▶ **Problem details**: Read the records below. Copy each line where the string "size" occurs.

▶ **The data**:
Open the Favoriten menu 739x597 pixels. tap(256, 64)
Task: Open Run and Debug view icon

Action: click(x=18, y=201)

* * *

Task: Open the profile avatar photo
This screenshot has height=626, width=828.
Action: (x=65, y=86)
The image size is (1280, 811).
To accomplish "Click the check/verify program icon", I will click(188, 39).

* * *

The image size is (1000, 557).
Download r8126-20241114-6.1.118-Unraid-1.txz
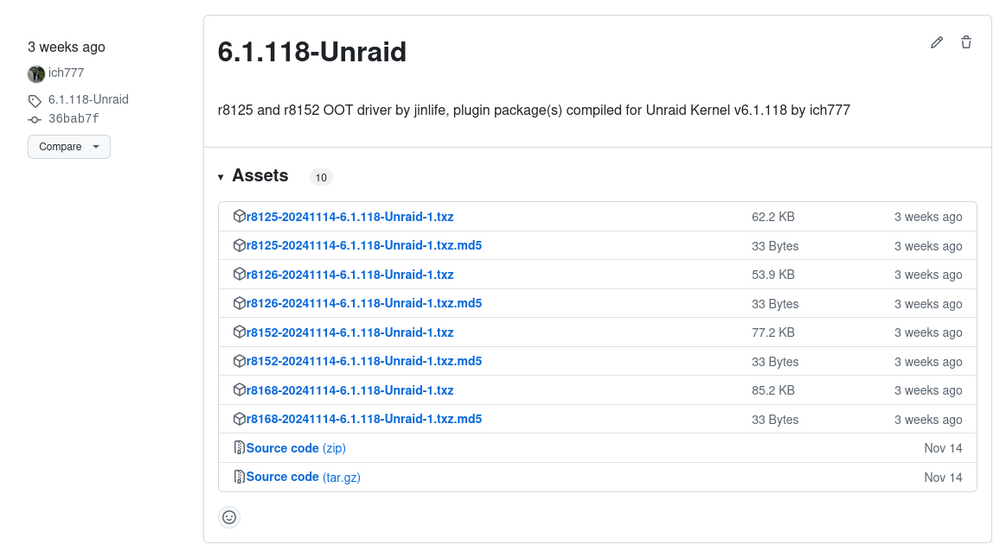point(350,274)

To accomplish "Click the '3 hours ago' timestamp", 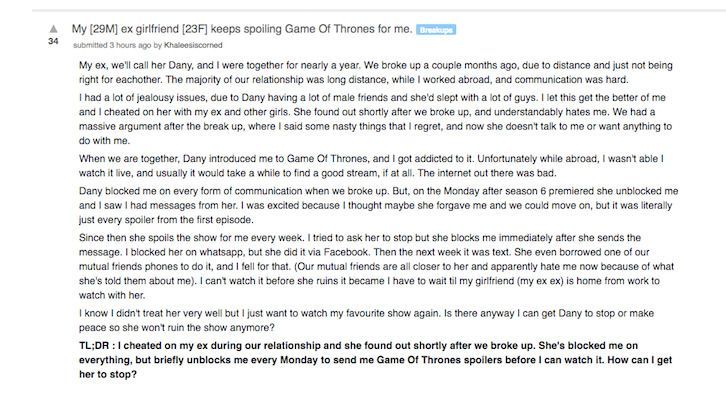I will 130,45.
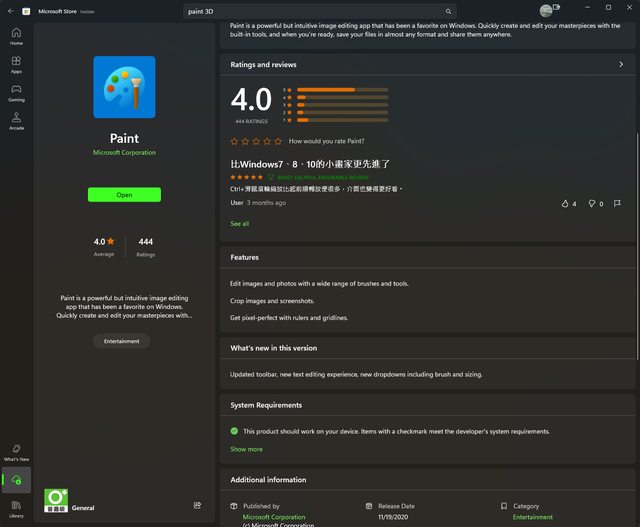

▶ **Finished exercise**:
The image size is (1280, 811).
The image size is (1000, 557).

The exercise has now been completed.